Passage shown:

'''

The dollar traded lower yesterday, and although EU and US indices rose, the Asian ones closed in negative territory today. It seems that investors may have turned cautious again as the outcome from the Trump-Xi meeting is far from suggesting that the world’s two largest economies have bridged their differences. The pound was the main loser among the G10s perhaps due to the disappointment in the UK construction PMI for June, as well as comments by BoE Governor Mark Carney. As for today, the Riksbank is scheduled to decide on monetary policy.
Risk Appetite Softens, Pound Slides as Carney Sounds Cautious
The dollar traded lower against most of the other G10 currencies on Tuesday and during the Asian morning Wednesday. It gained only against GBP, while it was found virtually unchanged versus EUR and NZD. The main winner was JPY, with AUD taking the second place, but well behind.
The weakening of the dollar and the strengthening of the safe-haven yen suggest that optimism surrounding the outcome of the Trump-Xi meeting has faded somewhat. Although major EU and US stock indices ended their sessions in the green, the gains were modest compared to Monday. The exceptions were Italy’s FTSE MIB, which accelerated perhaps to catch up after rising only 0.09% on Monday, and UK’s FTSE 100, which may have gained due to the weak pound. Remember that many companies of the index generate profits in other currencies, so in a weakening GBP environment, if those profits are converted to pounds, they worth more. The softening risk sentiment was more evident in Asia today, where most indices finished in the red. Japan’s Nikkei 225 and China’s Shanghai Composite closed 0.53% and 0.94% down respectively.

'''

Data provided:
'''

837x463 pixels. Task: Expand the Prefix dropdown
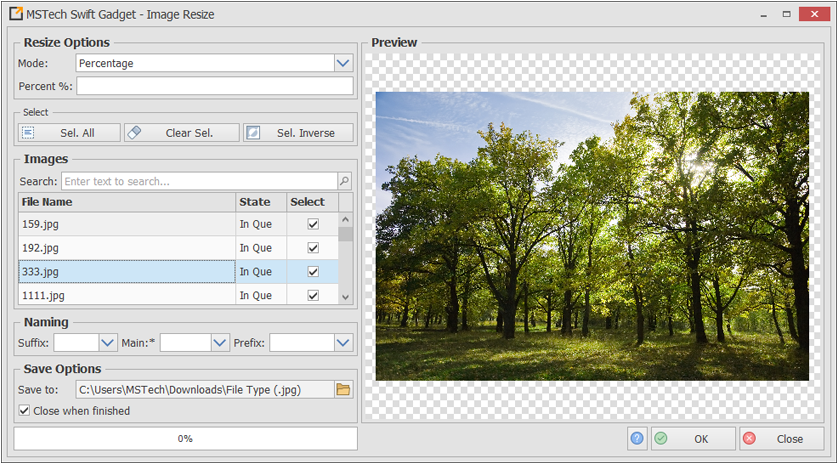[x=343, y=343]
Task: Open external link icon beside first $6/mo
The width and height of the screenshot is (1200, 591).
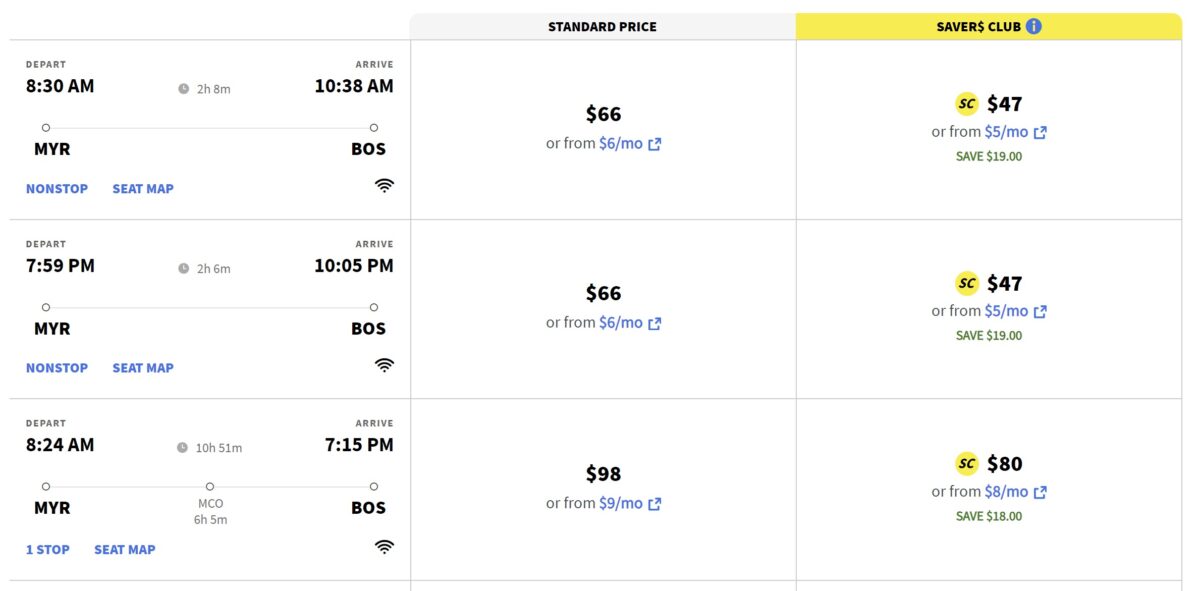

'''

Problem details:
Write the next part of the currency market commentary on the dollar, yen and pound, starting right after the sentence that ends "closed 0.53% and 0.94% down respectively".

Written answer:
As we noted yesterday, investors may have ended the party early as the outcome from the Trump-Xi meeting is far from suggesting that the world’s two largest economies have bridged their differences. It just takes us back at the beginning of May, just before the latest round of tensions. Most of the difficult issues are still outstanding, and although fresh tariffs have been postponed, the previously imposed ones are still there, which could keep weighing on global growth. What’s more, overnight reports that the staff of the US Commerce Department was told that China’s tech giant Huawei should still be treated as blacklisted suggest that there is still a long way to go before the two nations agree on a final deal.
Back to the currencies, the pound was yesterday’s main loser, perhaps due to the disappointment in the UK construction PMI for June, as well as comments by BoE Governor Mark Carney. Kicking off with the construction PMI, the index tumbled from 48.6 to 43.1, its lowest since April 2009, missing estimates of a rise to 49.3. This followed a similar disappointment in the manufacturing index on Monday, which slid to 48.0 from 49.4. Today, we get the more-important services index, where another slide may raise more concerns with regards to the performance of the UK economy during the second quarter. Remember that following the April monthly GDP figure, which showed that the economy contracted 0.4%, the NIESR projected a 0.2% contraction for Q2, while the BoE revised its estimate for the quarter lower, to stagnation from a +0.2% qoq growth.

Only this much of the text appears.